**Material for this exercise:**
--- START ---
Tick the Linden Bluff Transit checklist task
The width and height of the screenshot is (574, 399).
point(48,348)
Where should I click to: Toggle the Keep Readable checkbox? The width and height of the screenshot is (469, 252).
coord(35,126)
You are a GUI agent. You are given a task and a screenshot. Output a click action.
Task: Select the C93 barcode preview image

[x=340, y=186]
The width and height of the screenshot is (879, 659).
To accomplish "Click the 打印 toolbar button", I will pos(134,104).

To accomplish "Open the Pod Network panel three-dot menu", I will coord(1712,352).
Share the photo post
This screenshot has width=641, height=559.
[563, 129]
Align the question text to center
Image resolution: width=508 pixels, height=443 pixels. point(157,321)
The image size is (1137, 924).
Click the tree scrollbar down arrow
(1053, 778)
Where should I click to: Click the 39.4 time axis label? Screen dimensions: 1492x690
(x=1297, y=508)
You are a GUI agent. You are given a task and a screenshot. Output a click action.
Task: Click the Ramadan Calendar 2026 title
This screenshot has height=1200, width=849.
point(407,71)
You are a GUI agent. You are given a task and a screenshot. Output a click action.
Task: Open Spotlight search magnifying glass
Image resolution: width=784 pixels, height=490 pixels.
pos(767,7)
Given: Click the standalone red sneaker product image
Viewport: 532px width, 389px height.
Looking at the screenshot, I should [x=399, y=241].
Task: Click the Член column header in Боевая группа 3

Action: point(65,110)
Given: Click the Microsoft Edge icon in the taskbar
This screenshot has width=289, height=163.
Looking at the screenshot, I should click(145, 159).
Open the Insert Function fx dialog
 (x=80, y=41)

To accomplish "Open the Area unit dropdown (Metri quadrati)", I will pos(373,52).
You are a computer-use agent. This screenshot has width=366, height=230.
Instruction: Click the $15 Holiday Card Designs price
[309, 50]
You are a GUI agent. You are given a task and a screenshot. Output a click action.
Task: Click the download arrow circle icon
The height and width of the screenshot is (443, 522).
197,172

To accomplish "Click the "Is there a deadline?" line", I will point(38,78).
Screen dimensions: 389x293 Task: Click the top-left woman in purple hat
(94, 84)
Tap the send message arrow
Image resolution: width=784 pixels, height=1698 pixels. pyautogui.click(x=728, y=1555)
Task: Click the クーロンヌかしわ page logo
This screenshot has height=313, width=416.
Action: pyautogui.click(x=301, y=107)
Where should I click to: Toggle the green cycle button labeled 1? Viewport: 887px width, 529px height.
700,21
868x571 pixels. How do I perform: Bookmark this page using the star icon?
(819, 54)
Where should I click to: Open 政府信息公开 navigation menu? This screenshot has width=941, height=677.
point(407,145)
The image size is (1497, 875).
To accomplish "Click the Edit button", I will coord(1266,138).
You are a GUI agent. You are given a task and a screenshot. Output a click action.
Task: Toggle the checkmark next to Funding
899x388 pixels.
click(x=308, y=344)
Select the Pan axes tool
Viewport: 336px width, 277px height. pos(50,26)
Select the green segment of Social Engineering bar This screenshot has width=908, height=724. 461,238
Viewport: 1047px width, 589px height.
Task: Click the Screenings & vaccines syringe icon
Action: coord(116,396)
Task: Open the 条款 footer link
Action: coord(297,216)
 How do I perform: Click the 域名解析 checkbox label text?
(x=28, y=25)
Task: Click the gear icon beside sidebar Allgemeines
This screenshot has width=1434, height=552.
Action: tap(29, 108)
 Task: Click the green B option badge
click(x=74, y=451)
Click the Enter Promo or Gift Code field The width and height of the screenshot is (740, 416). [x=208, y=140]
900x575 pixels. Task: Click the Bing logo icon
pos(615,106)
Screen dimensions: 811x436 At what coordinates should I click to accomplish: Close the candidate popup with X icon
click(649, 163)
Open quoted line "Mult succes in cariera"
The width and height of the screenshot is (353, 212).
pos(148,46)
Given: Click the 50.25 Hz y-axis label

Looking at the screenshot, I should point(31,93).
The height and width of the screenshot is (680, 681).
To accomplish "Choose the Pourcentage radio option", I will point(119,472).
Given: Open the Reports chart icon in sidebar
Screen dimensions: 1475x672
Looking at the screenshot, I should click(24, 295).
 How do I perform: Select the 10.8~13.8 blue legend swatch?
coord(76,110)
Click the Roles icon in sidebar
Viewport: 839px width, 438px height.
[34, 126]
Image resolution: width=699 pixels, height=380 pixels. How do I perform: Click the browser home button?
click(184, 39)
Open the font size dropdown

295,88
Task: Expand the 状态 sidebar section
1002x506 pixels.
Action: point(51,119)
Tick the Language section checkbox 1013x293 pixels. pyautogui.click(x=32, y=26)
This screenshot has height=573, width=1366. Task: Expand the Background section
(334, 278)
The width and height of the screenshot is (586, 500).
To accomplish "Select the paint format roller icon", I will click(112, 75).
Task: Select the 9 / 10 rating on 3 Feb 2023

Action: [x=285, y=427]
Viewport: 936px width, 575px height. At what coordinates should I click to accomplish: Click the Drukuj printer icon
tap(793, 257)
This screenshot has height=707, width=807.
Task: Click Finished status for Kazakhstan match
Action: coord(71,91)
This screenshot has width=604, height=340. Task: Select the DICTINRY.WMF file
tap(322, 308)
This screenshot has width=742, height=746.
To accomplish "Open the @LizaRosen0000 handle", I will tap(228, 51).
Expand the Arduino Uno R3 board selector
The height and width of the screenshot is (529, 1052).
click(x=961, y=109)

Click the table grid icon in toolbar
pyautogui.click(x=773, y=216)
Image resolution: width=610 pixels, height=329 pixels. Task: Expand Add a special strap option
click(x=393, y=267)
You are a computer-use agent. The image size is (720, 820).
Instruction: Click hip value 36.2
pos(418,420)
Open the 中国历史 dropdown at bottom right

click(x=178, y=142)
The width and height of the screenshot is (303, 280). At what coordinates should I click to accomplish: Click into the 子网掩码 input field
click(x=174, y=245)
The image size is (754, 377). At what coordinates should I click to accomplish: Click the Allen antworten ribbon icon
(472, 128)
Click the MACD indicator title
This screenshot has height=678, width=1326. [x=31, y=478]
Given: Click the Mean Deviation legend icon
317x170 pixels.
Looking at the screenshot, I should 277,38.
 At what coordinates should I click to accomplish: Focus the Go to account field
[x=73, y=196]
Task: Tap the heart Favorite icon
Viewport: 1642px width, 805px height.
--- END ---
**What is needed:** Where does the word "computer" appear in the records? Copy every line that holds it.

**Written solution:**
You are a computer-use agent. This screenshot has width=366, height=230.
You are a computer-use agent. The image size is (720, 820).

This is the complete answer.